I bought the game brand new in 2001. I've got that beautiful box up on my shelf but I never got a cloth map. However, my quick keys card is a foldable, and the map occurs on the inside (I assume yours is the same rroyo).
My card is blank on one side and doesn't fold, its about half the size of a piece of A4 paper, which I suppose would mean its exactly the size of an A5 piece of paper.
Yep. It's been opened and in a sheet protector for so long the fold has almost disappeared. Hence, the map is on the back.
I miss the old dos days before gaming really caught on and most companies were still small and naive enough to take chances on good game design over sales and flashy graphics, knowing that the game may or may not sell well. Well I guess the writing was on the wall all along. Just watch their animated intro logo and you can see they willingly sacrificed code (read: Bug-killing) and art (read: Flashy Graphics) for game design, which is the most important IMO. Too bad those of us who appriciate that the most are also the ones to suffer the most. Oh god that sounded way too emo.
Ahh, old dos games and earlier. I remember way back when Infocom would put 'feelies' in with their games to add to the atmosphere. Like the classic text adventure 'Ballyhoo!' Just look at these goodies! http://gallery.guetech.org/ballyhoo/ballyhoo.html
Now that's creative packaging. Publishers and developers just have no imagination these days. One of my favorites was the old letter in the box Star Tropics came in for Nintendo. You had to actually refer to the letter to get past one part of the game. In the days before walkthroughs and GameFAQS.com, if you didn't have that letter, you had better have a friend that did or you weren't finishing your game.

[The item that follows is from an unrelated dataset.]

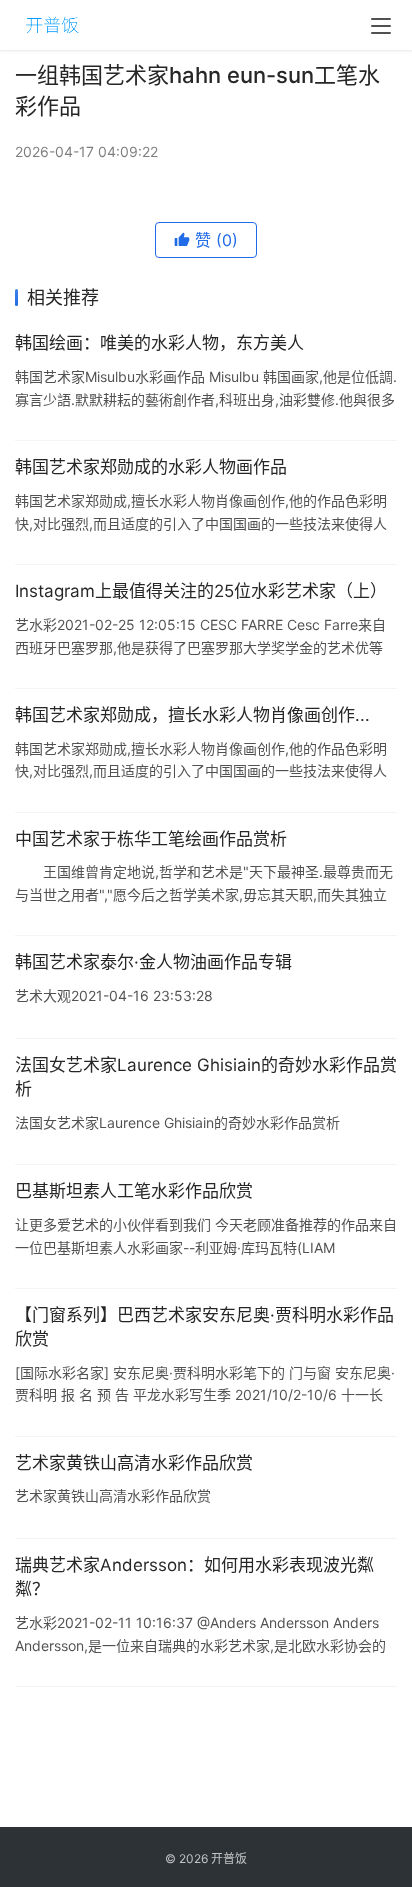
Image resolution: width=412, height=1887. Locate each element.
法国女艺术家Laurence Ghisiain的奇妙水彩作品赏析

I remember King's Quest VI (and I suppose most of the Sierra point-and-click adventures, why aren't games like that made anymore?) coming with a rather extensive book on the lore of the Land of the Green Isles. You couldn't possibly beat the game without it, as one of the puzzles Spoiler required you to know a language of hieroglyphs to be solved. Good game. Too bad my disc is gone and the freewares you find on teh intarnets doesn't come with the voiced dialogue. That was the winning point of the game, really.
My mom squashed our Arcanum box in the garage; next time I'm home I'll check for the map. I never played too many puzzle games. I went from Commander Keen to Treasurecove to Tombraider to Diablo I to Half-life to Everquest to Diablo II to Arcanum to Wow. For some reason these games have touched me in ways that would take forever to explain. Something about a good portion of my childhood and my dreams being wrapped up in these complete fantasy worlds. Just switching gears briefly, I generally think these games really stimulated my sense of imagination, dramatically. In Commander Keen 4 if you bothered yahooing the lingo (back in the early nineties) they sometimes reveled shortcuts through the levels =).